While there is increased angst over China’s influence in the region, the most recent Afrobarometer notes that about two-thirds of Africans see China’s influence as “somewhat” or “very” positive. African leaders also seem to see China’s influence in the region as generally positive. In a letter sent by Nigerian President Muhammadu Buhari to Xi Jinping on the occasion of the 19th National Congress in China, he wrote, China is “becoming an indispensable force in the comity of nations.” The overall result has been that China has quietly displaced U.S. investment, and in turn U.S. power, in Africa.
China is successfully taking this infrastructure-based model beyond Africa as proven by the formation of the Asian Infrastructure Investment Bank (AIIB). With China rather than the West at its center, the AIIB is set to rival the investment power of the World Bank. While the World Bank, as well as the IMF, mandate a series of macroeconomic reforms to secure infrastructure funding, the AIIB does not even require the institution of free-market enterprise.
China also does not hold formal veto power in the AIIB as it recognizes that the basis of its power is ensuring its trading partners become more informally economically dependent on them, rather than formal control over AIIB affairs. Even to the surprise of Beijing, 57 countries joined AIIB as founding members, including many European countries such as Germany, France and the United Kingdom. The AIIB has already begun solidifying these relationships with founding members through investments in infrastructure projects across Europe.
The Trump administration’s approach is still in the world of Bretton Woods past and is underestimating the changing tides out of Beijing. By pressuring Asian trading partners under the assumption that they will continue to go along with the same international financial rules that up till now the West have controlled, the president has made the choice clear for Asian leaders: remain in this restrictive, increasingly marginalized orbit, or turn toward China’s largesse.
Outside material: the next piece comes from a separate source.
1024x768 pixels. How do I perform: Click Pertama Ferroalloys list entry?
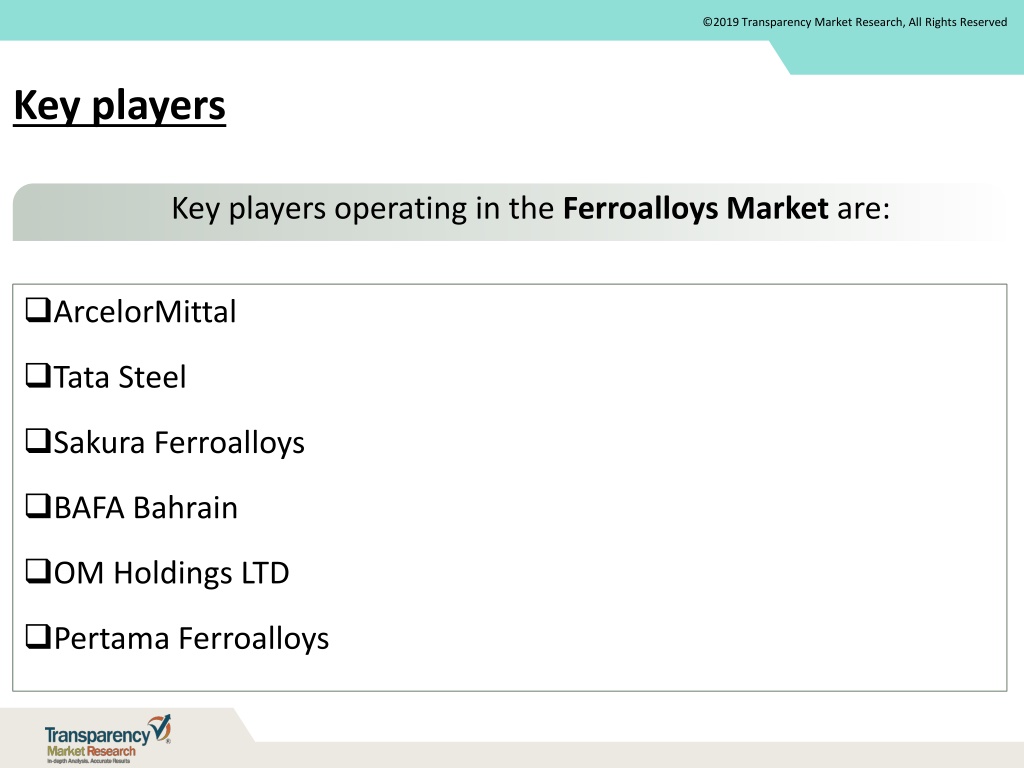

The way to counter China’s institution-building is for the U.S. to beat China at its own game: exert the economic dependency that helped the U.S. and the West underpin the Bretton Woods financial system. The Trump administration needs to ensure Asia economically relies just as much on the U.S. as they do China. The Trump administration needs to reassert Asian, and global, dependence on value-added American technology and services to counterbalance China’s focus on infrastructure and manufacturing, which provides reliable yet low rates of return.
Taiwan is a stark example of the potential dangers if the region’s economic dependency on the U.S. is not quickly reasserted. China is now the leading exporter of Taiwan, and even more alarmingly, eight of the top 10 Taiwanese companies are tech companies and all of them have significant business interests in China.
If the U.S. continues to stall and wait for preferable trade terms, the rest of Asia will just continue to depend upon China. China will leverage Taiwanese dependency to improve its indigenous technological capabilities, which will undermine longstanding technological advantages as a source for the region’s economic dependency on the U.S.
As Trump advocates walls and withdrawal, both physical and economic, Xi is advocating bridges and beltways. Into the vacuum left by a TPP now pressing on without the U.S. and offers of unrealistic bilateral trade deals, Asian nations that might have remained tethered to U.S. economic policy now have increased incentive to accept investment from China, even with the Chinese influence that comes with it. If both countries continue with their intended policy paths, the U.S. continues to risk global economic isolation, and China will increasingly orchestrate global economic integration through infrastructure investments that reflect a novel institutional order made in the Chinese image.
Daniel Armanios is an assistant professor in the department of engineering and public policy at Carnegie Mellon University.